Ж.-Л. ДАРСЕЛЬ. МЕСТР И РЕВОЛЮЦИЯ.

   (стр.203 >) (…) Мы хорошо чувствуем, что новый порядок, рожденный в 1789 году, установился на развалинах, к которым нас по-прежнему привязывает какая-то частица нашей памяти, но также наша ностальгия. (…) Новый подъем интереса к творчеству Жозефа де Местра, одного из самых радикальных ниспровергателей Революции и демократического общества, является, вероятно, знамением этой ностальгии, если не выражает изменений в современных взглядах на Революцию.
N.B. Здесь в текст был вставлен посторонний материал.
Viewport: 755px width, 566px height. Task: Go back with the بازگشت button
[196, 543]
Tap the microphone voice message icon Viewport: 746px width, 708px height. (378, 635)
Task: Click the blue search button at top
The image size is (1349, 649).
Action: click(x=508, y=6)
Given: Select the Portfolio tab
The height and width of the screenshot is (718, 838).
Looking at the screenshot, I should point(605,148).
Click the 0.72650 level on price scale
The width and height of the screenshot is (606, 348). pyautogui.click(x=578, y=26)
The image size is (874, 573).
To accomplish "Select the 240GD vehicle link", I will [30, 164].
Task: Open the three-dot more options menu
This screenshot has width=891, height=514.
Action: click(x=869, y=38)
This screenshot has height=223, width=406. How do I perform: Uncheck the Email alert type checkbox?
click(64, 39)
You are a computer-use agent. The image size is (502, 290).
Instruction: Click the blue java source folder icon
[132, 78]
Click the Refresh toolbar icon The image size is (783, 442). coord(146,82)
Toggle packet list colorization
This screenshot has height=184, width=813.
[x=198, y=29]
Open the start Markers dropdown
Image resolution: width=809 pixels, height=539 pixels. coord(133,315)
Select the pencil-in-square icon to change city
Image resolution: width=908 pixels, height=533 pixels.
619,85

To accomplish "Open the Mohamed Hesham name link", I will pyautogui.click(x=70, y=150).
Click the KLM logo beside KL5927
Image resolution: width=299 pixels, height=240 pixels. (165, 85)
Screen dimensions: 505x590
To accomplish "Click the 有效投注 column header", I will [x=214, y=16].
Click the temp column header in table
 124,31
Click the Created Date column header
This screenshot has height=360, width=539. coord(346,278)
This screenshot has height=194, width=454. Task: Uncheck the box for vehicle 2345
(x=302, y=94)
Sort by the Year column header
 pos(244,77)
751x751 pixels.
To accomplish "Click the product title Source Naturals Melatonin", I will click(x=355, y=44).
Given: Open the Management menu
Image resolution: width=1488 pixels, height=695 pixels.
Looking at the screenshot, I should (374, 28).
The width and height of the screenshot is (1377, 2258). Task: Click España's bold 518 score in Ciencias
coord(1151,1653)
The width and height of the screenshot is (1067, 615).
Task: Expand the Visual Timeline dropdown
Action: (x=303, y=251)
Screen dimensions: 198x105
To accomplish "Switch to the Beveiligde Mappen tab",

Посудите сами: кроме настоящего сборника избранных произведений Местра о Революции, [280]за последние несколько месяцев появилась дюжина книг, посвященных жизни и творчеству савояра, две биографии университетского уровня (одна из которых — на английском языке), новое издание «Рассуждений о Франции» (четвертое за менее чем десять лет), академическое издание «Санкт-Петербургских вечеров» (впервые подготовленное на основе авторской рукописи), выступления на различных коллоквиумах. [281] (стр.204 >)
   Это тем более удивительно, что Местр не рассматривается уже, как то было в XIX веке, в качестве одного из столпов легитимистской католической мысли, что он не является более знаменосцем социального консерватизма, политического ультрарасизма, религиозного ультрамонтанства. Со времен второй мировой войны ни одна школа мысли, ни одна церковь или секта более его не востребовала. Как же объяснить вызываемый им интерес? [282]
   Сиоран в своем блестящем эссе о реакционной мысли дает объяснение: Местр входит в число великих провокаторов. Его ум, в котором нет чувства меры, разговаривает с нашим веком, полным несоразмерностей. Местр — полемист, «служащий предприятиям безнадежным», фанатик парадокса, «неистовый доктринер», столь мало христианский Савонарола, который обольщает и одновременно выводит из себя таких моралистов, как Сиоран и Ионеско. Вчера у него, как у певца порядка, искали доводы, заставляющие поверить в возвращение аристократического общества; сегодня, может быть, именно у него, как у ниспровергателя Просвещения, разрушителя наших светских идолов, современники ищут понимания того, что означает дрожь святотатства. (стр.205 >)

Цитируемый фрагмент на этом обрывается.